**WHAT IS NEEDED**
The task calls for the count of lines containing "will" in these records, given as a number with no other words.

╭─ THE RECORDS

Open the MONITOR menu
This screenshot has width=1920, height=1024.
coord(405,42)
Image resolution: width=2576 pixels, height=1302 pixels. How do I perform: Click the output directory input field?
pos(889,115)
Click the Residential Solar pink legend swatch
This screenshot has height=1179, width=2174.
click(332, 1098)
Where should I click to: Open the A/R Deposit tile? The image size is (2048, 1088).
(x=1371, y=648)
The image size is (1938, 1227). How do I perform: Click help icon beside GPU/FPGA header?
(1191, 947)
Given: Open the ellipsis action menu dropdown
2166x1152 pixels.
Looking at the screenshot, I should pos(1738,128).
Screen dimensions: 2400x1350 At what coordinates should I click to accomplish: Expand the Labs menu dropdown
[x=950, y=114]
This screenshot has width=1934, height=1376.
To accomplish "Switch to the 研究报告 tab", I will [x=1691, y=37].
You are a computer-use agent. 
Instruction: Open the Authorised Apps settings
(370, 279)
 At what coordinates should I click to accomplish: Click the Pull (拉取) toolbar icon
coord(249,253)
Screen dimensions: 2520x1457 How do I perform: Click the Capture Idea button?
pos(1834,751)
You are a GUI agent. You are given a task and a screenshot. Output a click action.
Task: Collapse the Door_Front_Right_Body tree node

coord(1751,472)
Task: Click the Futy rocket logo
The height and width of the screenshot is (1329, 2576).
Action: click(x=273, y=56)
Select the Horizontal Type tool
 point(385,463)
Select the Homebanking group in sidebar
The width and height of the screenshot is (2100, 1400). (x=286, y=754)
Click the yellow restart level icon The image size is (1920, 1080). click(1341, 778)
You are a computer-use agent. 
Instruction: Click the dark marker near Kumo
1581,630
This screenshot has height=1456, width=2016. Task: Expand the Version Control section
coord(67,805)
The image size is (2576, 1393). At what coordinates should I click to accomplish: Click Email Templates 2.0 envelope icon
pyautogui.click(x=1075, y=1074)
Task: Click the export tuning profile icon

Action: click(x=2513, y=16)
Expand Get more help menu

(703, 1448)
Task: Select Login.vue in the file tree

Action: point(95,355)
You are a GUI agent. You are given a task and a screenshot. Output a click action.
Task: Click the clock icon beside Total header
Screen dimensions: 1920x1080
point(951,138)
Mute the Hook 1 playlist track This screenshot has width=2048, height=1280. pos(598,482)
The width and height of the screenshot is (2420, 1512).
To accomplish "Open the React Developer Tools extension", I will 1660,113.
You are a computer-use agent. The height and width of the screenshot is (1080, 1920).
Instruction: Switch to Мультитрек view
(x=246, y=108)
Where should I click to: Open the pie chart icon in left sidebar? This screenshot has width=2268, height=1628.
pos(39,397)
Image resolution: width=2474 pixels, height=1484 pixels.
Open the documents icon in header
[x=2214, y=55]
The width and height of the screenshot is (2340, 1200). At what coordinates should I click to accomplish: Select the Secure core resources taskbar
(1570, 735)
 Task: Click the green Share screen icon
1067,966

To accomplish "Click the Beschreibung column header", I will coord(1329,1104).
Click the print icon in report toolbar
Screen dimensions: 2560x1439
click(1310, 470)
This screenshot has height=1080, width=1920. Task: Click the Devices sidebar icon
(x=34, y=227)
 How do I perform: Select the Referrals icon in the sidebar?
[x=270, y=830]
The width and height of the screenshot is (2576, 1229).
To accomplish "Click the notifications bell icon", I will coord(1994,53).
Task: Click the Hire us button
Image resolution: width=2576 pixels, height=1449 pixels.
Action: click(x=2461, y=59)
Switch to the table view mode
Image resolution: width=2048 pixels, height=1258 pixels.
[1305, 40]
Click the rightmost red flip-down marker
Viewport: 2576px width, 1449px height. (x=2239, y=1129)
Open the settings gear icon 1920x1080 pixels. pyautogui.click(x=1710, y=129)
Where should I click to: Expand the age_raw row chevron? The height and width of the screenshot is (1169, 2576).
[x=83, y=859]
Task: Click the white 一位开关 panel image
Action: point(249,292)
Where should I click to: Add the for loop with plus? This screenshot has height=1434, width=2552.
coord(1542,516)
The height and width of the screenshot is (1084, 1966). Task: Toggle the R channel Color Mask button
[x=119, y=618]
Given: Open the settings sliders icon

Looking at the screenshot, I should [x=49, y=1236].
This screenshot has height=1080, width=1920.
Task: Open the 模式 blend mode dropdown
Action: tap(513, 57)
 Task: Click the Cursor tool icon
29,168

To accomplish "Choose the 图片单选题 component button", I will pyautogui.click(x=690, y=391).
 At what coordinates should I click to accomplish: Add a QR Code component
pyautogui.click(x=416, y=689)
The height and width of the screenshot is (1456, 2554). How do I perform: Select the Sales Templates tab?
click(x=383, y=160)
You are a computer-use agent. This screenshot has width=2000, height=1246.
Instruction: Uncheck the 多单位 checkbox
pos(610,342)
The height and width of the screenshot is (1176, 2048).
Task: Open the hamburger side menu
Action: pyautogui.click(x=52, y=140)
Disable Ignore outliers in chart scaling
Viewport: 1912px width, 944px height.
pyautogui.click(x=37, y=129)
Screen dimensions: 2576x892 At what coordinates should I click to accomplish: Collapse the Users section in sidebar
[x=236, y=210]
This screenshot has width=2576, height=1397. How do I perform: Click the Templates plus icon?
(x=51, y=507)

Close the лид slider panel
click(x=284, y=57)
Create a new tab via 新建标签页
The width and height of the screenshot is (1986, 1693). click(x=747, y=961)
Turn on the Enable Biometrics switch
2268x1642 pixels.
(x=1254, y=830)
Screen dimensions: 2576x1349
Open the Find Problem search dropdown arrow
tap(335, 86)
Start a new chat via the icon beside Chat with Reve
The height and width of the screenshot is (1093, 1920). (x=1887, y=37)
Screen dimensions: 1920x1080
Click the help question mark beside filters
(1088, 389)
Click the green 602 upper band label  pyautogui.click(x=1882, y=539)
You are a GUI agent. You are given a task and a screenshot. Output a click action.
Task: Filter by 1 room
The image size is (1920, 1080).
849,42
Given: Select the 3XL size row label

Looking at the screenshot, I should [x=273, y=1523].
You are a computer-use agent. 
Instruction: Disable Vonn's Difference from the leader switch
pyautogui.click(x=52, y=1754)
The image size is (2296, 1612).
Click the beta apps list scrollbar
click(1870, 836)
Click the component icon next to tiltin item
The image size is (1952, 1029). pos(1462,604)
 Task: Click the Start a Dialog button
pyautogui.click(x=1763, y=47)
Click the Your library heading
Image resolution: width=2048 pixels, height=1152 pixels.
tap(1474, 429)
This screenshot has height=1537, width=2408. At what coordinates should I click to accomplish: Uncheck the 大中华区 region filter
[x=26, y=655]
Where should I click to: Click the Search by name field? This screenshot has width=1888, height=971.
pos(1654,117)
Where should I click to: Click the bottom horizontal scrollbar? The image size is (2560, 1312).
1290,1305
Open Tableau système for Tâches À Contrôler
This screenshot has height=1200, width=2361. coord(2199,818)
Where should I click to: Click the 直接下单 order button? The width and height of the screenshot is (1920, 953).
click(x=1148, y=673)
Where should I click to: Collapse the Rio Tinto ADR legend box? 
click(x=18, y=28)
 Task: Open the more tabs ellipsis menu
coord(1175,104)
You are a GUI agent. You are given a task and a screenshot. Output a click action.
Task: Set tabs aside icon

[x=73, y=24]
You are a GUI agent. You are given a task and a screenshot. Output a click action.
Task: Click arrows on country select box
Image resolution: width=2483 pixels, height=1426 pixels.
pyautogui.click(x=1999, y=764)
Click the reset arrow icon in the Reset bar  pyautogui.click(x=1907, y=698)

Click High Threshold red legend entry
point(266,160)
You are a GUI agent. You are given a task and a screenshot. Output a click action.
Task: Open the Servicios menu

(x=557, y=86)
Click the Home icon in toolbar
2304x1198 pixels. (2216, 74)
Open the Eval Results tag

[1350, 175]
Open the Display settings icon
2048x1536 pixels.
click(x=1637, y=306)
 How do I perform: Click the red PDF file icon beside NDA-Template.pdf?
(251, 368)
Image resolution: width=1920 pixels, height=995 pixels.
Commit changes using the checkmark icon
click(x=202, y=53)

╰─

**RESPONSE**
5